Earlier this month, I’d reviewed three reasons Canadians should not be too worried about a second market crash in 2020. The TSX Index has not fully recovered from its pre-pandemic highs. As it rebounded, I’d asked whether Canadians should take profits and head for the hills in May. Today, I want to look at three reasons Canadians should have faith that the market can climb back to these heights before 2020 concludes.
The TSX Index will benefit from an economic reopening
Canadian provinces have passed through several phases of reopening as we move into September. Jobless rates have fallen from their early summer highs but remain above the 10% mark. Sectors that were forced to close due to the pandemic, including restaurants and theatres, are facing major challenges in the months ahead.
On the bright side, some of the largest sectors on the TSX Index have started to gain momentum. In financials, Canada’s banks have started to report their third-quarter 2020 results. Royal Bank beat analyst expectations with its Q3 2020 earnings. Its stock rose 1.48% to $101.40 on August 26. This was the first time Royal Bank stock made it into triple digits since early March.
Canada’s top bank being on the up and up is good news for the economy at large. If the nation’s other top banks can follow suit, this will fuel gains for the TSX Index into the fall.
Canada’s tech sector is booming
While financials and energy lagged in the spring and early summer, some of the smaller sectors on the TSX Index picked up the slack. Top technology stocks like Shopify and Kinaxis have been world beaters in 2020. Shares of the e-commerce giant Shopify have increased 177% in 2020 as of close on August 26. Meanwhile, Kinaxis stock has climbed 104% so far this year.

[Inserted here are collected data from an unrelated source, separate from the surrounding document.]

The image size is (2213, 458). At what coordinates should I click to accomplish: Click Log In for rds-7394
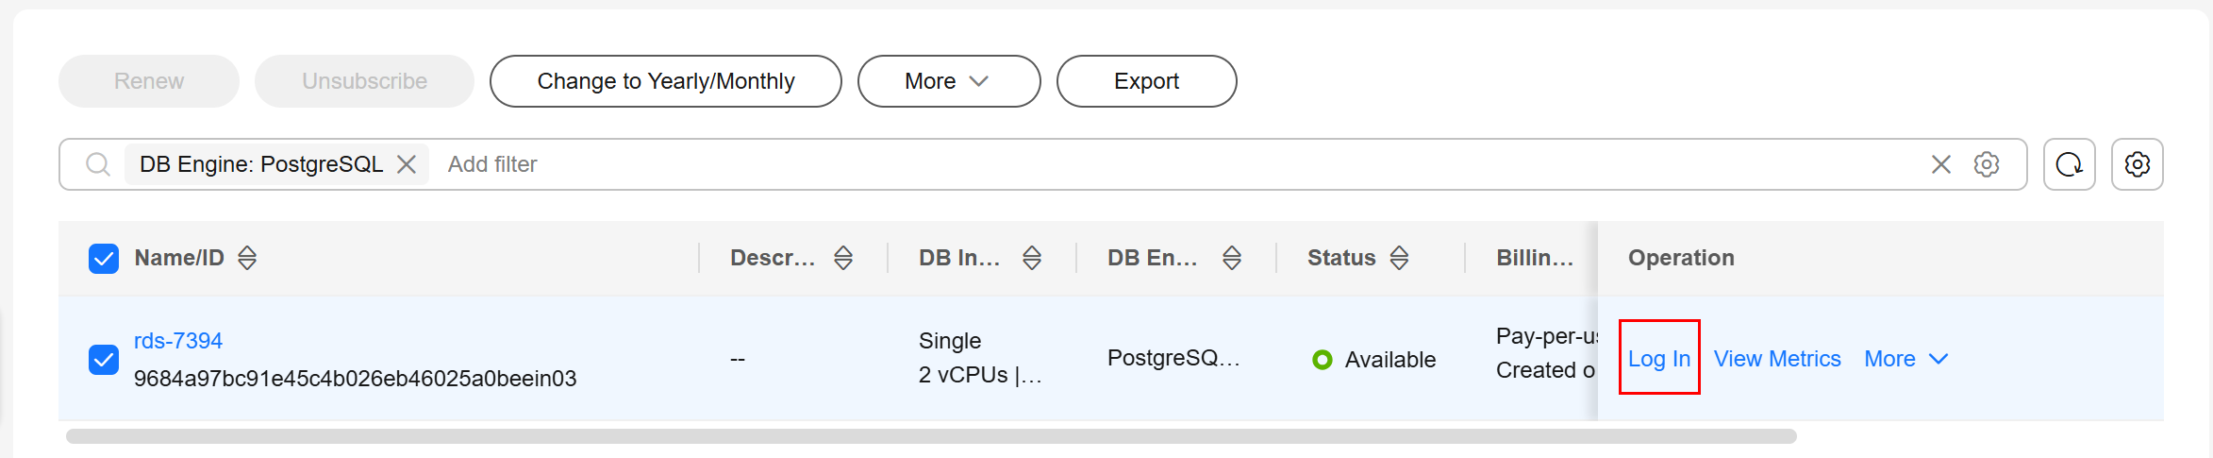coord(1659,359)
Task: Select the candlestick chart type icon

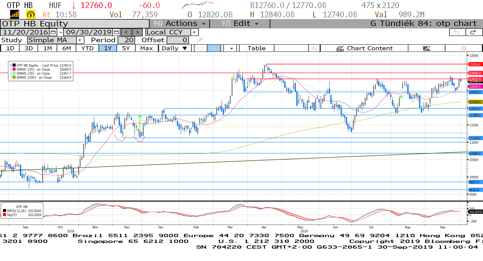Action: pyautogui.click(x=214, y=48)
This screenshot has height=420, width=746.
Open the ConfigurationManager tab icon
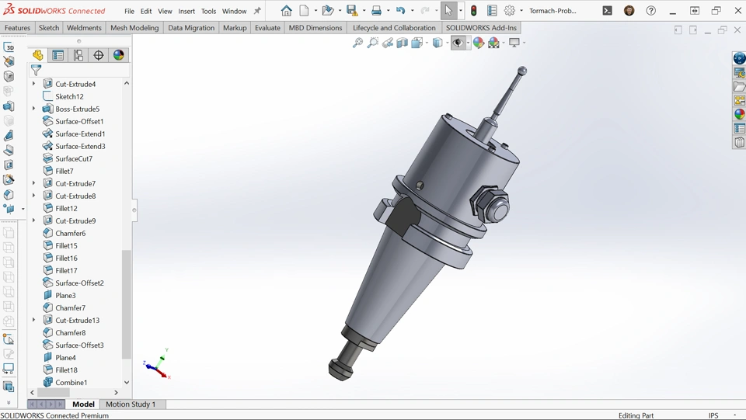tap(78, 55)
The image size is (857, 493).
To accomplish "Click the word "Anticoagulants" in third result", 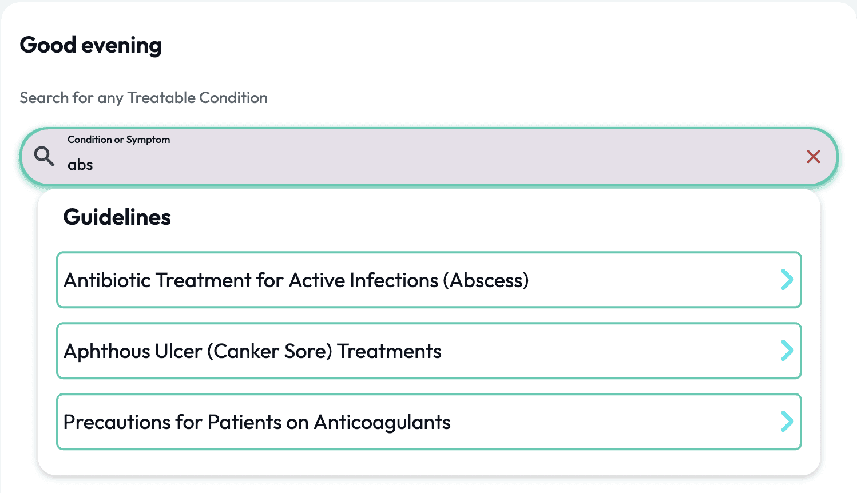I will tap(382, 422).
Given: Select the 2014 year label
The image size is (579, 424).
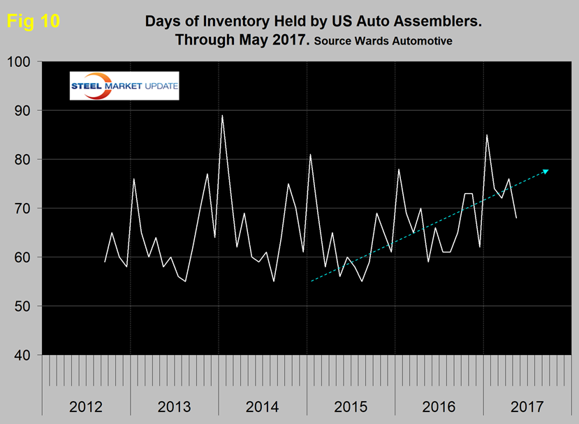Looking at the screenshot, I should pyautogui.click(x=262, y=406).
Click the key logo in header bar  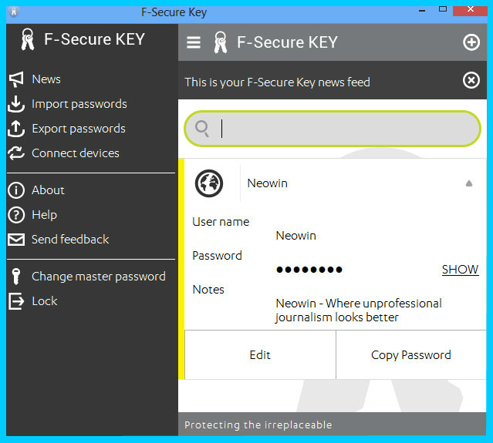[x=220, y=42]
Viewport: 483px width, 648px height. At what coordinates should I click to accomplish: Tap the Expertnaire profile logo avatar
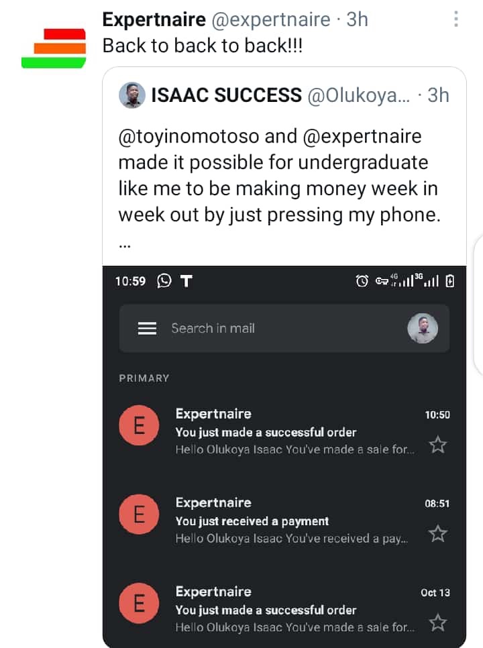(54, 48)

These companies have established themselves as global leaders in their respective spaces. The COVID-19 pandemic has pushed even more consumers to digital platforms, bolstering e-commerce growth. Meanwhile, the crisis has also complicated domestic and global supply chains. Kinaxis’s revolutionary supply chain software has attracted the attention of some of the largest companies in the world. It has won contracts with Toyota Motors, Ford, and Unilever in recent years.
Many stocks on the TSX Index are still discounted
North American stocks have enjoyed a return to form in the summer, but that does not mean that all equities are overvalued. On the contrary, there are many high-quality stocks on the TSX Index that still qualify as a discount.
Canadian Western Bank is one regional bank stock I’ve been bullish on since the beginning of the spring. Its shares have dropped 18% in 2020. The stock is down 14% year over year. Investors can expect to see its Q3 2020 results before August comes to an end.
Shares of Canadian Western last possessed a price-to-earnings (P/E) ratio of 8.4 and a price-to-book (P/B) value of 0.8. This puts Canadian Western in attractive value territory relative to its peers on the TSX Index. Moreover, it offers a quarterly dividend of $0.29 per share. This represents a 4.5% yield.
Northwest Healthcare Properties is a real estate investment trust that is focused on high-quality healthcare properties. This is a fantastic target for Canadians in the wake of the COVID-19 pandemic. Its shares have been mostly flat in 2020. The stock last had a solid P/E ratio of 13 and a P/B value of 1.3. It offers a monthly distribution of $0.06667 per share, which represents a tasty 6.9% yield.